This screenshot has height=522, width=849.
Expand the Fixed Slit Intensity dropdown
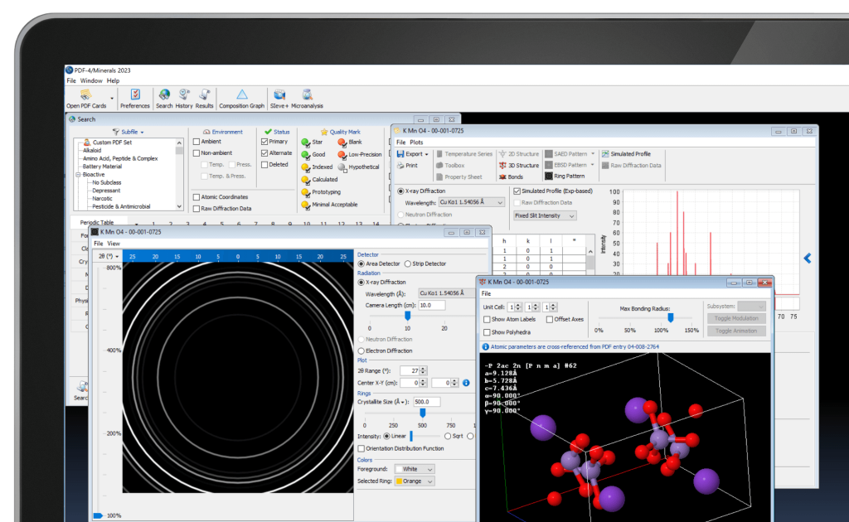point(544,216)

------------------------------------------------------------------------

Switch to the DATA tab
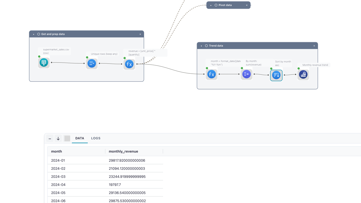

------------------------------------------------------------------------

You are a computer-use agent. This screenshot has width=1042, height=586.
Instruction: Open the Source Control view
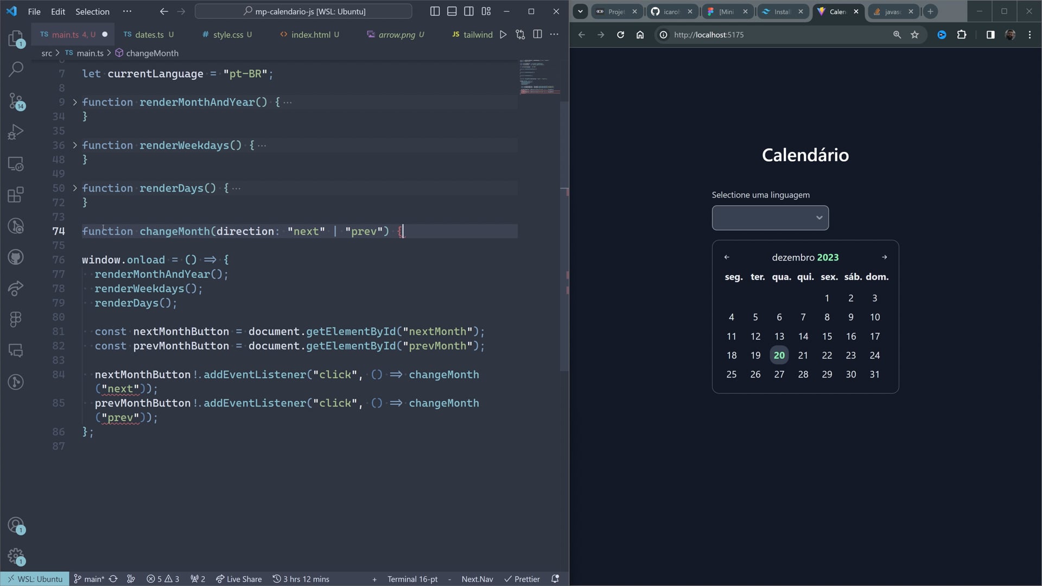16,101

------------------------------------------------------------------------

• [REQUIRED TASK]: Extract every line of the data above that contains the string "height".

• [ANSWER BELOW]:
This screenshot has height=522, width=849.
You are a computer-use agent. This screenshot has width=1042, height=586.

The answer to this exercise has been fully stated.